In addition, the expenditures of businesses had become
augmented by their inability to obtain a work force at its rightful market
value. In order to function profitably, it is of frequent necessity for an
employer to reduce output and/or the improvement of his production capacities,
both qualities requiring the support of a sound financial base. The overall
economy becomes threatened by decline, for any nationwide wage hike affects
numerous enterprises, small and large. Consumers do not receive their products,
producers are unable to develop and innovate, workers are barred from labor, under circumstances in which a better
alternative is available, to be reached through the absence of minimum wage
regulations and the permission by the government of a capitalist economy
intervening in which is beyond the state's right in the first place!
However, instead of recognizing the elementary and rational option
gleaming before them, the bureaucrats continue to devastate the country with
additions to the minimum wage. The Democratic Party, reinforced by labor union
propaganda, is at present attempting to elevate this dreadful sum to $6.75 per
hour. Its demagogues demonstrate vehement and at times physical opposition to
anyone who dares oppose their dogma. Ludwig von Mises, in 1949 (which was,
incidentally, the year of 1984's
publication), had, too, spotted alarming tendencies of denunciation and
censorship applied to dissenters.
"The very essence
of the interventionist politicians' wisdom is to raise the prices of labor
either by government decree or by violent action or the threat of such action on
the part of labor unions. To raise wage rates above the height at which the
unhampered market would determine them is considered a postulate of the eternal
laws of morality as well as indispensable from the economic point of view.
Whoever dares to challenge this ethical and economic dogma is scorned both as
depraved and ignorant.
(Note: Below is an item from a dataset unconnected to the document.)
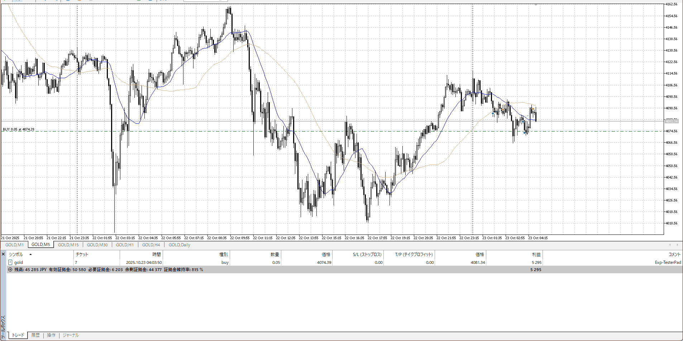Click the current price label 4081.34 on axis
683x341 pixels.
tap(672, 121)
Many of our contemporaries look upon people who are
foolhardy enough 'to cross a picket line' as primitive tribesmen looked upon
those who violated the precepts of taboo conceptions. Millions are jubilant if
such scabs receive their well-deserved punishment from the hands of the strikers
while the police, the public attorneys, and the penal courts preserve a lofty
neutrality or openly side with the strikers." (Ludwig von Mises, Human Action, 1949. "XXX. Interference
with the Structure of Prices.")
Labor Unions
and Collectivism
An irrational aversion to basic economic science drives
the socialist left and the labor unions, themselves collective organizations
which claim to uphold the rights of the worker, but in reality diminish them.
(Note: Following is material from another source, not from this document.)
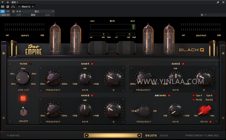Pin the plugin window
Image resolution: width=226 pixels, height=140 pixels.
[218, 2]
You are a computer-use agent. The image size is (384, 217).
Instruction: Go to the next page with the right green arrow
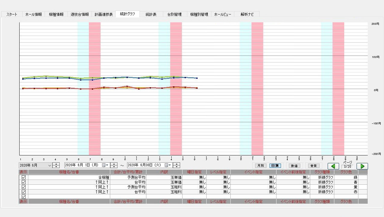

This is due to the inherent flaw of "collective bargaining", the robbing of
individual capacity to negotiate contracts and working conditions and its
surrender to a behemoth of an organization with a rigid agenda not pliable to
the will of a single rank-and-file member. The only measures successfully
implemented through the advocacy of such amorphous "wholes" are simplistic and
obedient to the tribal principle of "one size fits all". Considerations of
particular persons and their rational interests are impossible in a union and
not desired by its leadership. Should an individual find his wage or his
employer's overall wage policy adequate, he is nevertheless pressured to strike
and crush violently any resistance to a dogma antithetical to logic.
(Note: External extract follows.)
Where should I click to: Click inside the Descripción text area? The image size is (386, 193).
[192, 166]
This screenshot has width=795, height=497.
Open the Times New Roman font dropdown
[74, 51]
The fanaticism with which minimum wage had been upheld by
such groups is an alarming revelation of its fundamental evil.
"In all countries
the labor unions have actually acquired the privilege of violent action. The
governments have abandoned in their favor the essential attribute of government,
the exclusive power and right to resort to violent coercion and compulsion. Of
course, the laws which make it a criminal offense for any citizen to resort--
except in the case of self-defense-- to violent action have not been formally
repealed or amended. However, actually, labor union violence is tolerated within
broad limits. The labor unions are practically free to prevent by force anybody
defying their orders concerning wage rates and other labor conditions. They are
free to inflict with impunity bodily evils upon strikebreakers and upon
entrepreneurs... who employ strikebreakers. They are free to destroy property of
such employers and even to injure customers patronizing their shops. The
authorities, with the approval of public opinion, condone such acts. The police
do not stop such offenders, the state attorneys do not arraign them, and no
opportunity is offered to the penal courts to pass judgment on their actions. In
excessive cases, if the deeds of violence go too far, some lame and timid
attempts at repression and prevention are ventured. But as a rule they fail.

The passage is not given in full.